Je me suis mis à écrire ce livre au cours de mon second exil, en République Dominicaine. Sans autre document que ma mémoire encore vivace et le lointain souvenir de quelques lectures anciennes. La Marche à la Présidence, Compilations pour l'Histoire, Mémoire d'un Leader du Tiers-Monde, Les Comédiens, Duvalier et les Tonton-Macoutes, la République Héréditaire, les Ombres d'une politique néfaste .... etc. Par la suite, d'autres lectures plus récentes me permirent de vérifier la fidélité de mes souvenirs. Et des fois, je l'avoue, je fis plus confiance à ceux-ci qu'à celles-là, tant semblait sytématique l'entreprise de distorsion des faits au profit de l'idéologie dominante de l'ostracisme et de l'exclusion.

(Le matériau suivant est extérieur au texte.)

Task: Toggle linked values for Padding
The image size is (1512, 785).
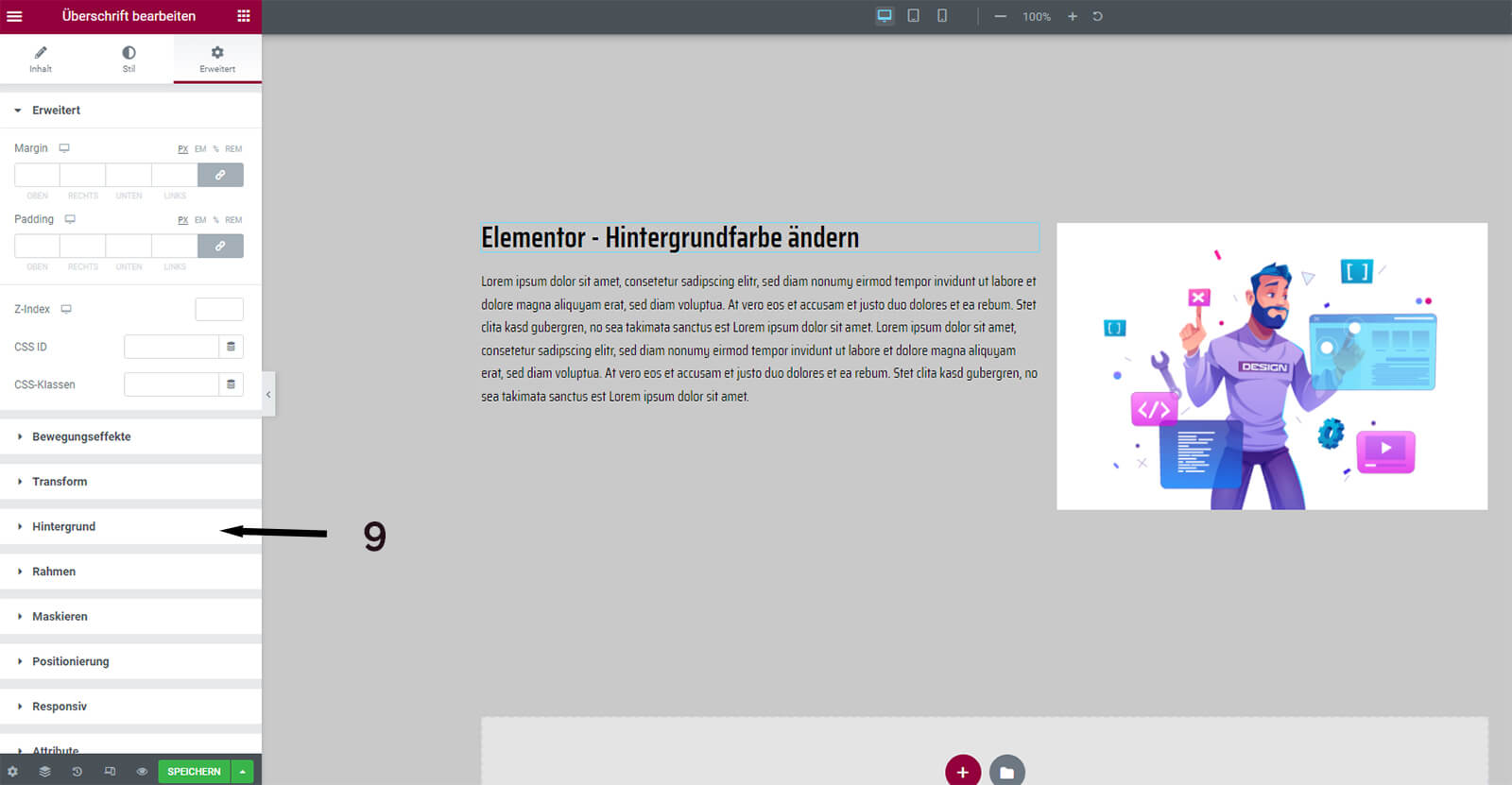Action: click(220, 246)

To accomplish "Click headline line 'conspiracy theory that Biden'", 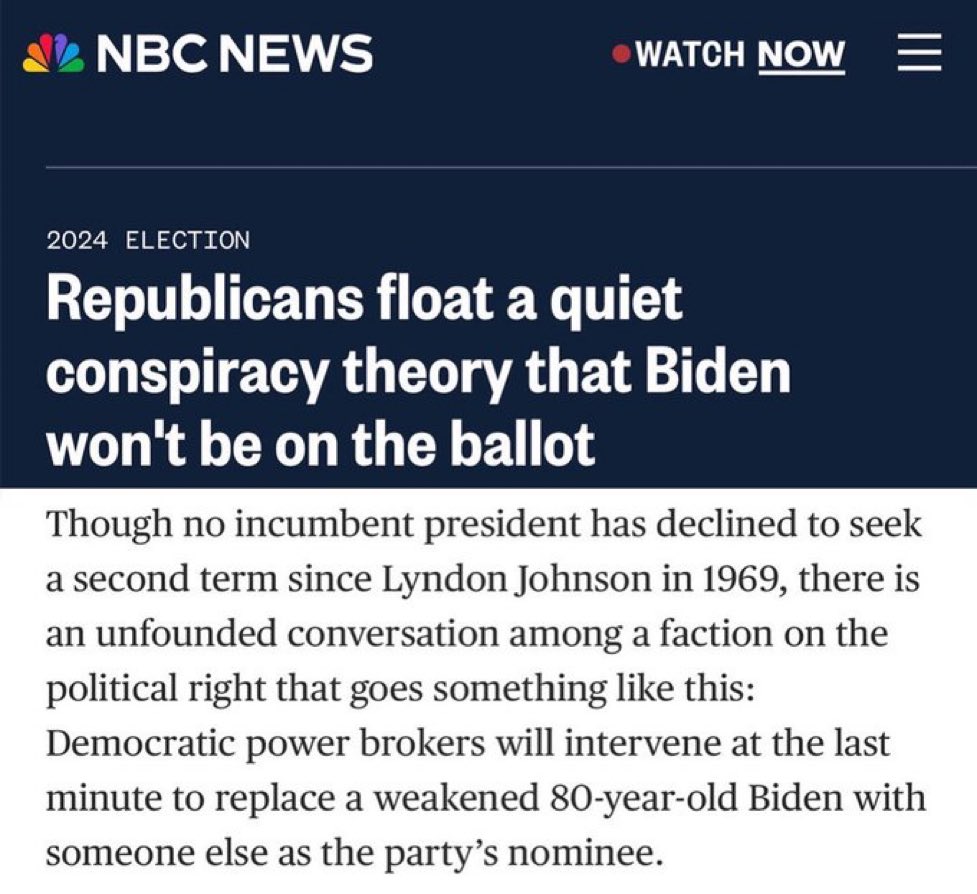I will [418, 372].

Je sais bien à quoi est exposé ce livre. Cependant, et je n'hésite pas à me répéter, le moment semble être venu de raconter courageusement une histoire d'homme, telle qu'un contemporain, témoin privilégié, l'a vécue. Entre l'objectivité, aujourd'hui peut-être prématurée, et la subjectivité maladive qui pourrit la vérité, il y a place pour l'honnêteté. L'honnêteté, en la circonstance, consiste à présenter l'homme, avec ses lumières, ses ombres et ses faces cachées, en disant simplement ce qu'on a vu, entendu et vécu. D'autres diront ou écriront d'autres choses qui auront la vertu d'enrichir un dossier que les historiens de demain prendront en main, quand les passions se seront tues et qu'il sera devenu possible, grâce au recul du temps, de décanter le précipité des émotions individuelles et collectives, afin de libérer la vérité historique du magma des amours délirantes et éperdues, comme des haines irréductibles et inassouvies.